Storage target credentials


#1

With the new EmrEtlRunner r90 I understand that the loading of storage targets happens in the EMR job and that storage target configurations are provided to EmrEtlRunner when it’s run.

The Redshift configuration requires username and password.

Is there a way to provide the password from an environment variable or something rather than storing it directly in the JSON?

I could create a script to insert the password from an env variable when the Docker container starts, for instance, but I’d still be writing it to disk on the orchestration server, which I’d rather avoid if possible.


#2

Hi @bryce - no, there isn’t currently an option to use environment variables to resolve secrets in either the enrichment or the storage target JSONs - they are just JSONs.

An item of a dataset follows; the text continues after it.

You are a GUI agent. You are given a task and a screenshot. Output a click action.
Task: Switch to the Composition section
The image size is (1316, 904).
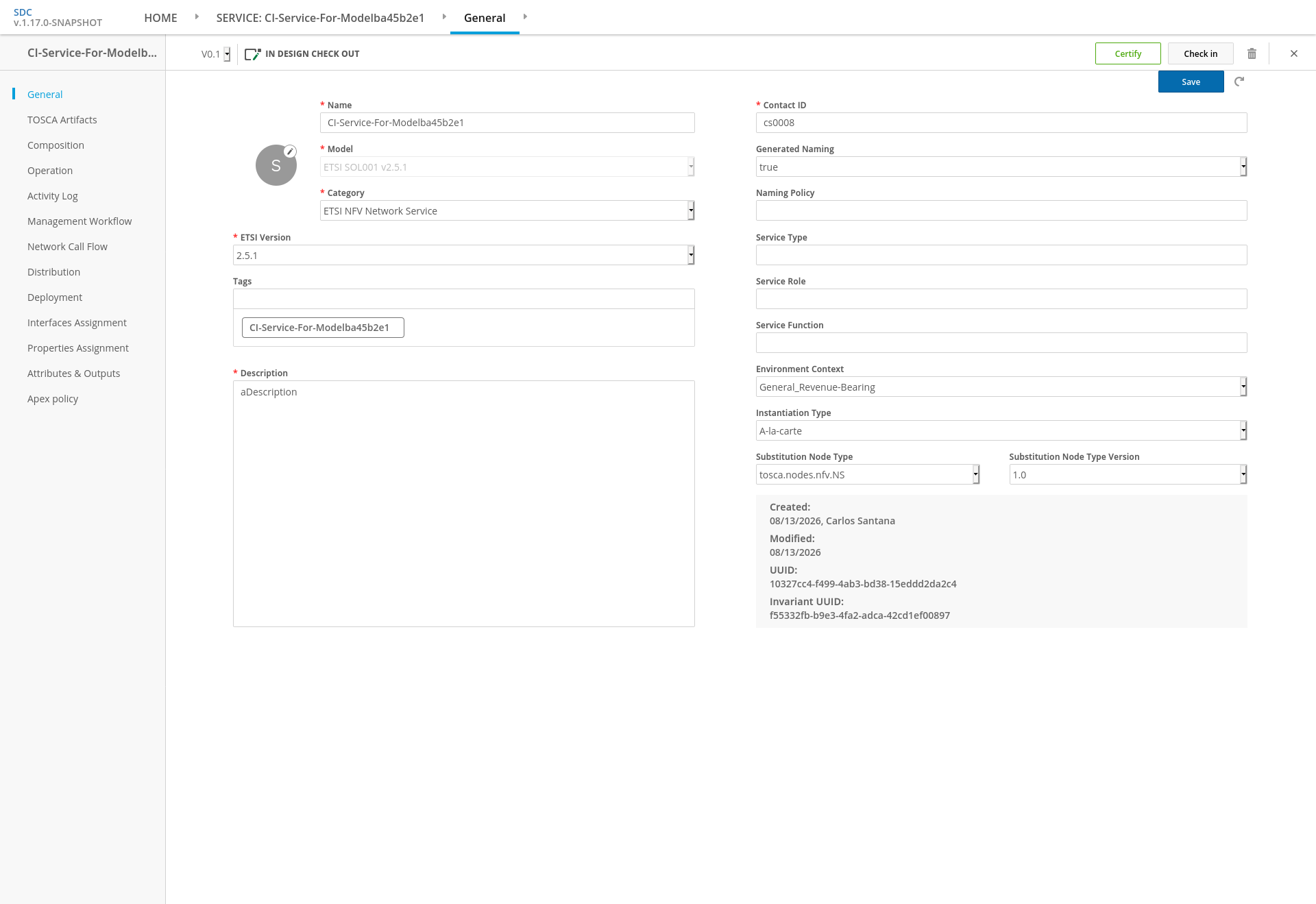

We have some ideas around potentially moving all of this configuration into a Control Plane which could allow better secrets resolution, but nothing concrete planned here yet (although Snowplow Mini will start iterating on its own Control Plane soon).


#3

Thanks @alex!


#4

I’m interested too in a solution. Before r88 we had env vars in the config.yaml file.


#6

The latest version of RDB loader (R28) supports putting the password and/or private SSH key in EC2 parameter store so you can avoid putting these in environment variables.

An example configuration might look like the below where snowplow.rdbloader.redshift.password is the name of your parameter.

{
  ...
  "password": {
    "ec2ParameterStore": {
      "parameterName": "snowplow.rdbloader.redshift.password"
    }
  ...
  }
}

#7

Thanks @mike!

Detailed setup-guide is also available in our wiki.